On February 9, 1716 the new Spanish province in southwestern America was named Nuevas Filipinas (New Philippines).  Today, it is known as Texas………. On January 20 President Joe Biden appointed water policy expert Camille (Calimlim) Touton to Deputy Commissioner of the Bureau of Reclamation at the Department of Interior…….. The best thing about Super Bowl LV — H.E.R. (nee Gabriella Sarmiento Wilson), the Filipino/African American singer, who kicked off the game with her rendition of “America.”

Musings

Trump’s Aquittal: Implications for People of Color:

  • Trump’s racist supporters such as White Supremacists, Proud Boys, Oath Keepers, and other extremists continue to be emboldened and dangerous to America.
  • Trump is the undisputed leader of the Republican party.
  • Trump’s racist views will continue to guide extremists and Republicans.
  • Trump is expected to support Republican candidates in 2022 elections.
  • Trump plans to rebuild the Republican Party or establish his own party.
  • Trump is expected to run for president in 2024.
  • Trump’s acquittal frees Republican big-money donors to continue to make sizable financial contributions to Trump and/or the Republican Party.

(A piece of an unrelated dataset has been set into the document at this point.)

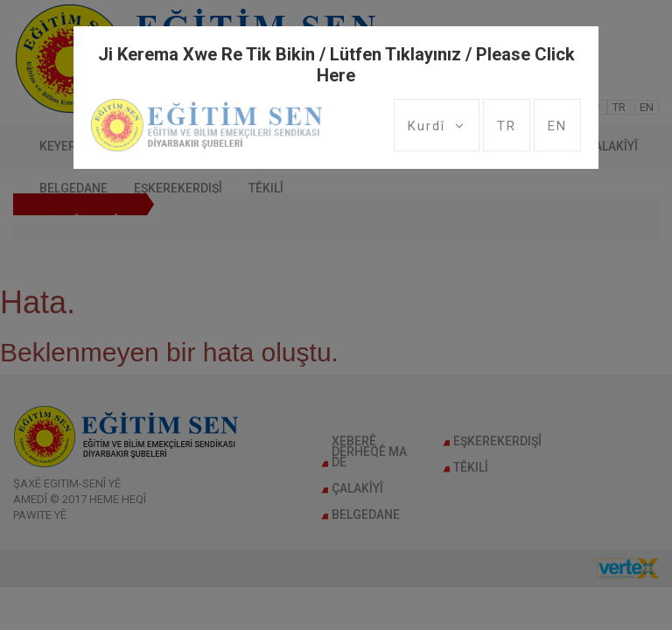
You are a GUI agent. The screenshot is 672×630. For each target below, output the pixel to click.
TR (507, 126)
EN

How did I arrive at “Implications for People of Color?”

Loyal readers may recall more than a dozen of my earlier blogs decried the threat to America from avowed racist White Supremacists, Proud Boys, Oath Keepers, and other extremist groups — all participants at the January 6 mob desecration of the U.S. Capitol.  For weeks Donald Trump exhorted his followers to stop Congressional certification of the presidential election, falsely claiming the election was fraudently stolen.  The ensuing violent insurrection perpetrated by the mob of thousands was predictable.  But inexplicably, at the February 13 impeachment trial, the Senate found the former president “Not Guilty” of inciting the violence.  The reason senators voted “Not Guilty”?  Not that they believed Trump was innocent of inciting the insurrection.  Rather, they based their vote on a technicality — that Trump cannot be convicted because he no longer was in office.

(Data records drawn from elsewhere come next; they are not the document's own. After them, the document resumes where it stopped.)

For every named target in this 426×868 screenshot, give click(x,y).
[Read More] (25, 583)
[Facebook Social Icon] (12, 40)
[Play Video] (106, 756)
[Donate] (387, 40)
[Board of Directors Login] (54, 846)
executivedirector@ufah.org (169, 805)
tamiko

Critical to the Senate’s final vote was Republican leader’s Mitch McConnell‘s vote to acquit.  Trying to have it both ways, his vote to acquit came only minutes after repudiating Trump as “practically and morally responsible for provoking the event.”  McConnell’s repudiation confirmed findings  of  House Managers: that Trump was guilty of inciting the mob of White Supremacists, Proud Boys, Oath Keepers, and other extemists to desecrate the U.S. Capitol.  His contradictory positions were disingenuous and self-serving, only meant to assure McConnell continues to remain in power in the Senate.

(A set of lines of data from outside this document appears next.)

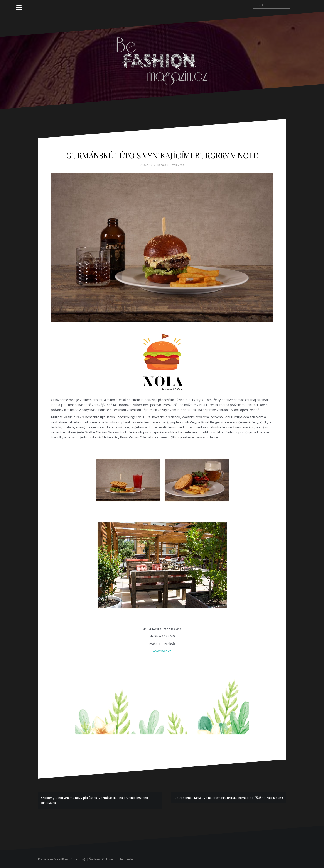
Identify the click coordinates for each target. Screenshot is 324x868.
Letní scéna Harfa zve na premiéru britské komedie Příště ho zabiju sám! (229, 798)
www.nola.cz (162, 651)
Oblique (107, 859)
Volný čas (178, 165)
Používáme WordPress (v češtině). (62, 859)
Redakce (162, 165)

Covid-19 — Mixed Results for People of Color:

Good news:

  • The number of covid cases is decreasing markedly.
  • President Joe Baden‘s goal of innoculating 100 million Americans in the first 100 days of his presidency is on target.
  • On February 11, the president announced the U.S. will have enough vaccine supply by the end of the summer to inoculate 300 million Americans.

Not so good news:

  •  Nearly a third of the nurses who died of coronavirus in the U.S. are Filipino, even though Filipino nurses make up only 4% of America’s nursing population.
  • Persons of color deemed “essential” (health care transportation workers, farm workers, and meat packing workers, etc.) continue to be by-passed for covid vaccinations.
  • Covid variants from the United Kingdom, South Africa, and Brazil are beginning to be found in the United States.